### PASSAGE TO READ
● ● ● ● ● ● ●

# Very Fun..History Channel games



## chickenista (Mar 24, 2007)

http://www.history.com/expedition/game/

This is the best, but the History Channel website has some very cool stuff.
We have been playing Expedition all morning. Warning! Addictive!


----------



## chickenista (Mar 24, 2007)

Simon and I almost came to blows over who got to play next!
Now.. he is doing some math sheets...I wonder what I should do over on my side of the rtoom while he works.........?


----------



## Tracy Rimmer (May 9, 2002)

Chicken -- I'd just like to say that I'm not going to thank you for this. I was perusing the forum earlier, found your link, and subsequently did not get even a third of the things I needed to get done today finished. It's four days before Christmas, and seriously, this link is evil.

(but fun)

Tracy


----------



## chickenista (Mar 24, 2007)

Merry Christmas to all.....


----------



## 1Travelingon (May 1, 2005)

It is fun! Thanks for sharing


----------



## christij (Mar 5, 2006)

Okay, DD is only 4, but it couldn't hurt to look could it....


----------



## Tracy Rimmer (May 9, 2002)

Okay -- Christi will be MIA for the next five hours. 

That game is HORRIBLY addictive. I've been recording the television series, but we haven't watched any of them yet -- I like to get content for us to watch during the cold, dark months of January and February, and that is slated for a few evenings when we just want to cuddle on the sofa and stay warm.


----------



## Ohio dreamer (Apr 6, 2006)

Tracy Rimmer said:


> I've been recording the television series, but we haven't watched any of them yet


When is it on? I can see the the series is for sale for $24, but I can't see when it's going to air.....maybe I should check and see if the library owns it.


----------



## brayberryfarms (Dec 5, 2009)

Hey, does anybody know what I need to do to play the game? I went to the screen and it looks like it's going to load, but it just says it is 4% ready - forever. It never does anything else. Help! It sounds good and we just cancelled cable today, so the kids and I would love to play!
Thanks!


----------



## brayberryfarms (Dec 5, 2009)

Finally got the game to load the next day. Maybe something was stuck on their end. It is addicting, and the kids really enjoyed it. Thanks for the link.

I was wondering if the episodes could be watched online, so I guess maybe only the last one is available. I'll keep watching for it. We don't have cable now, so it would be fun to watch them online.

Thanks!


----------

● ● ● ● ● ● ●

### EXTRACTED ENTRIES
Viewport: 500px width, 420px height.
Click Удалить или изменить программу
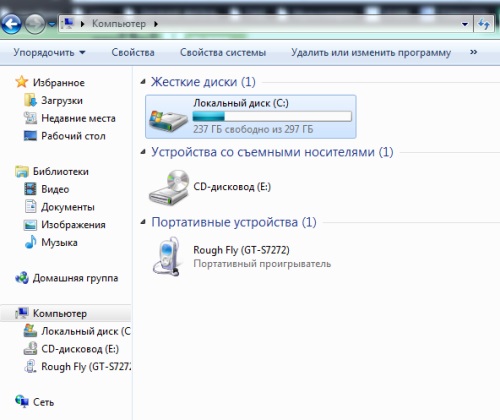pos(371,53)
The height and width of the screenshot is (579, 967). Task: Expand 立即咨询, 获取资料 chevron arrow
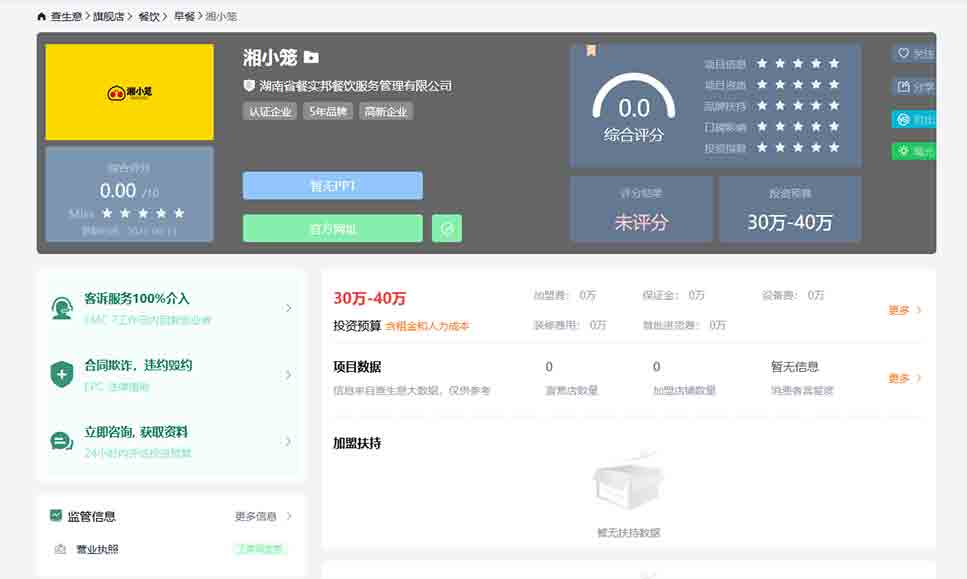(x=289, y=441)
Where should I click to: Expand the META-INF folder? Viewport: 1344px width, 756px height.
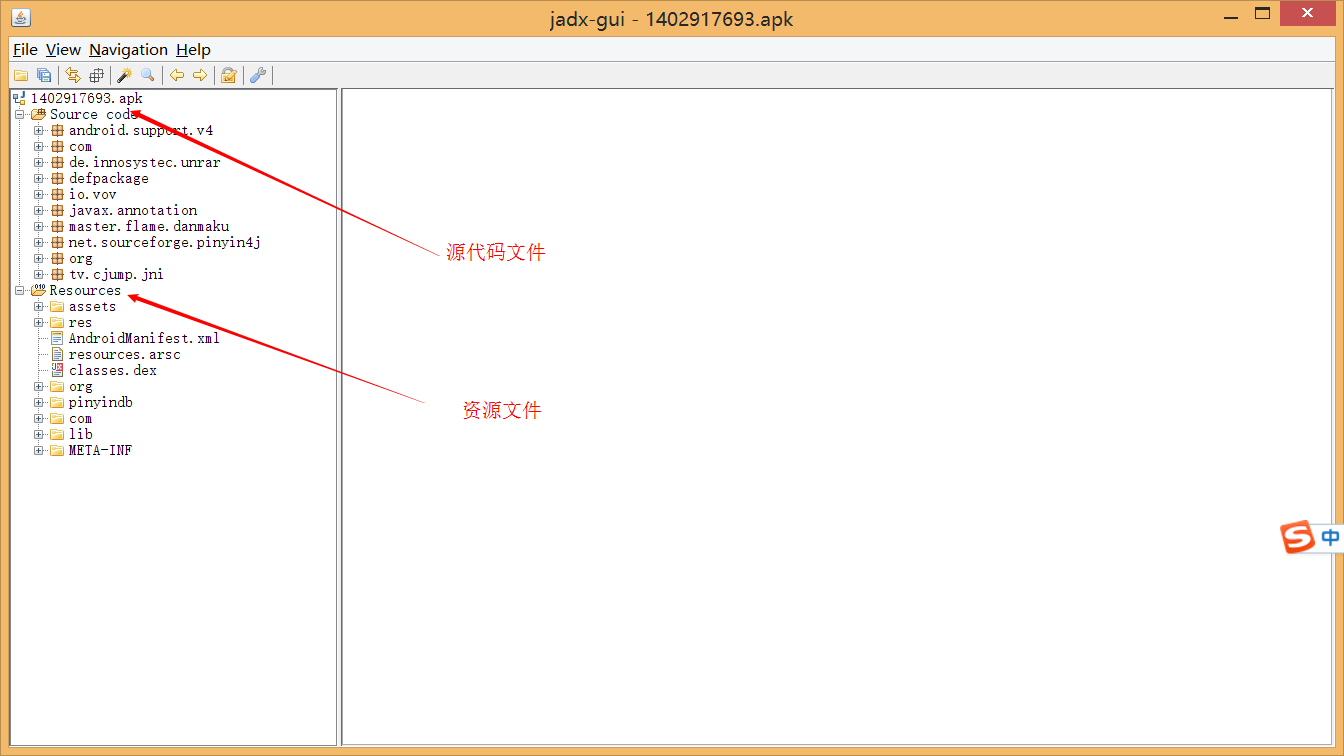coord(39,451)
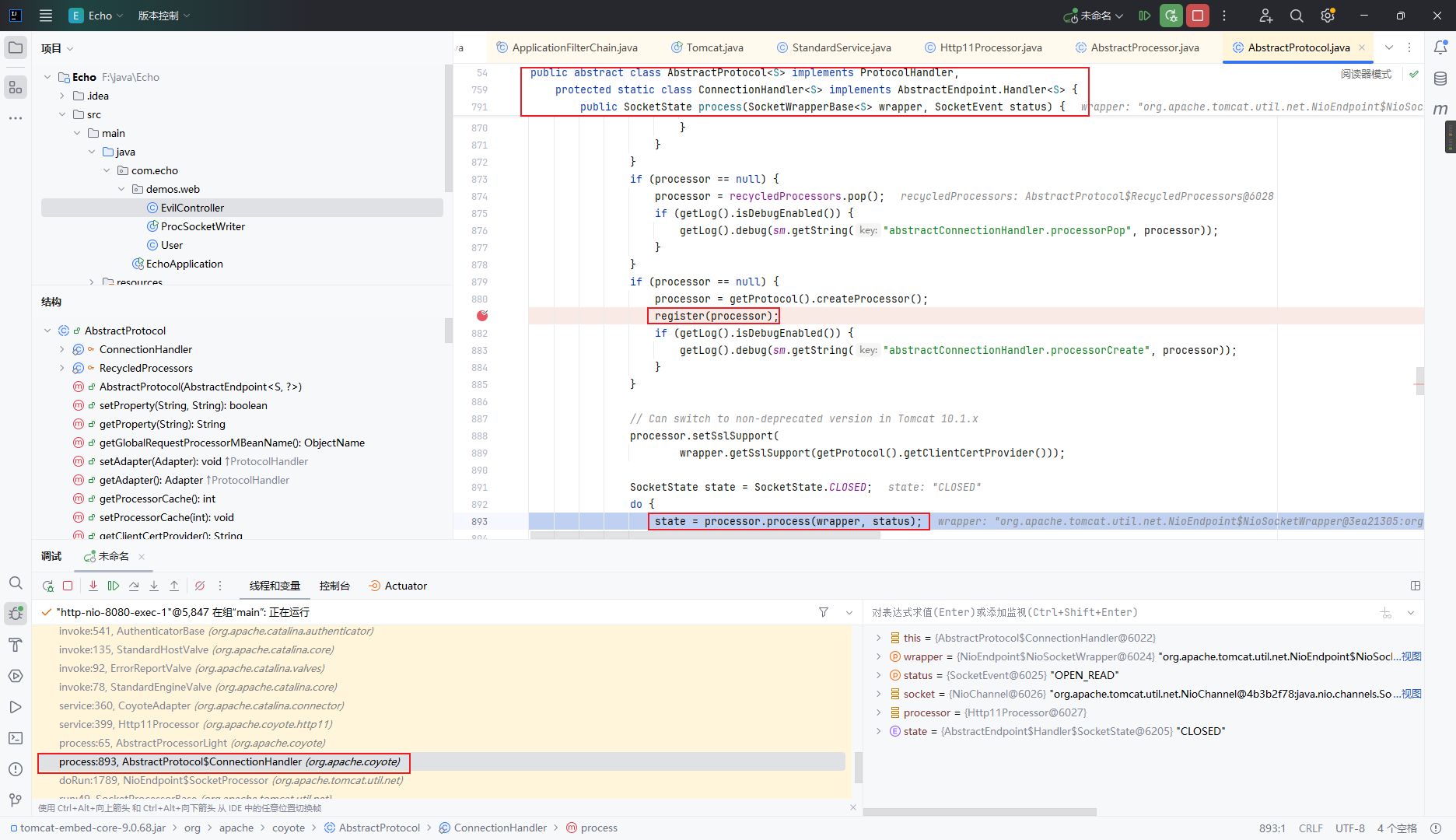Open the Database tool window icon
This screenshot has height=840, width=1456.
1440,79
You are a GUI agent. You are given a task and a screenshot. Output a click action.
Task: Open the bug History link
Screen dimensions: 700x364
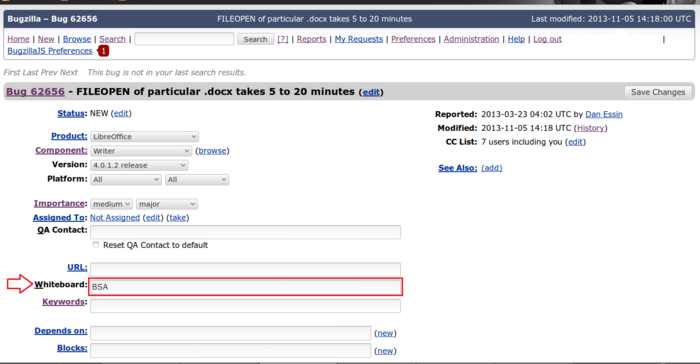pyautogui.click(x=590, y=128)
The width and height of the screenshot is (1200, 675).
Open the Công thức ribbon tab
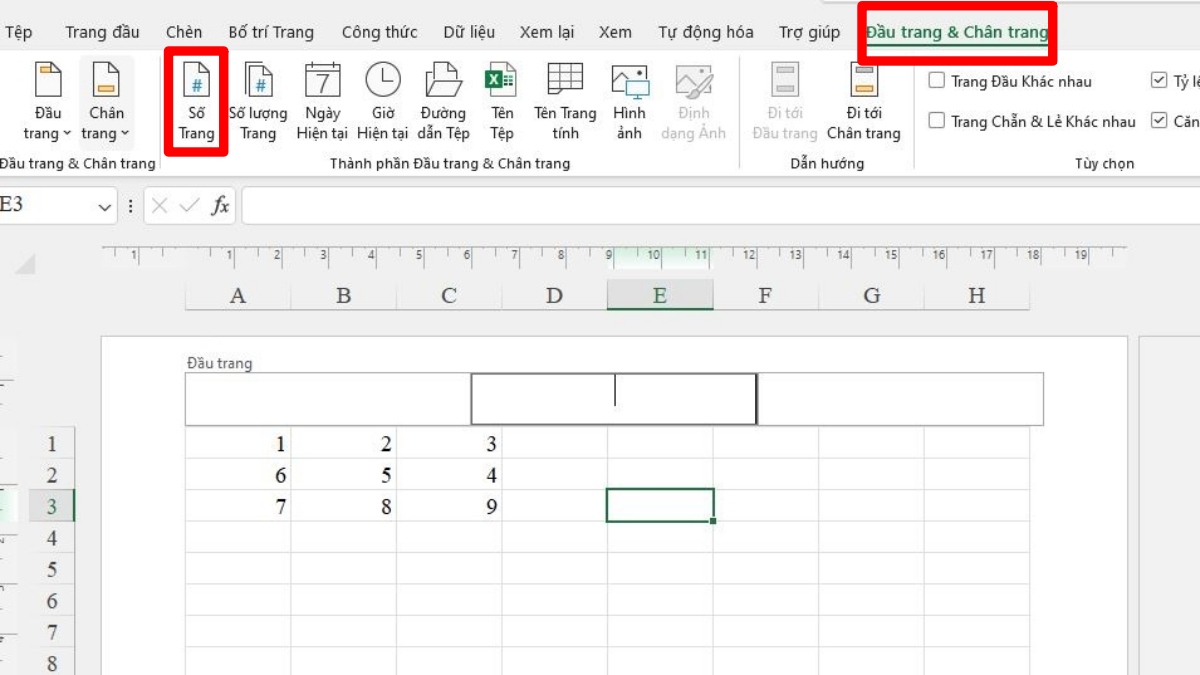(x=379, y=32)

● ● ● ● ● ● ●

Answer these questions from the forum thread about History Channel games.
(a) Which game does the first post say the family has been playing all morning?
(b) What price does Ohio dreamer give for the series?
(c) At what percentage did the game's loading screen stay stuck for brayberryfarms?

### SOLUTION TO THIS TASK
(a) Expedition
(b) $24
(c) 4%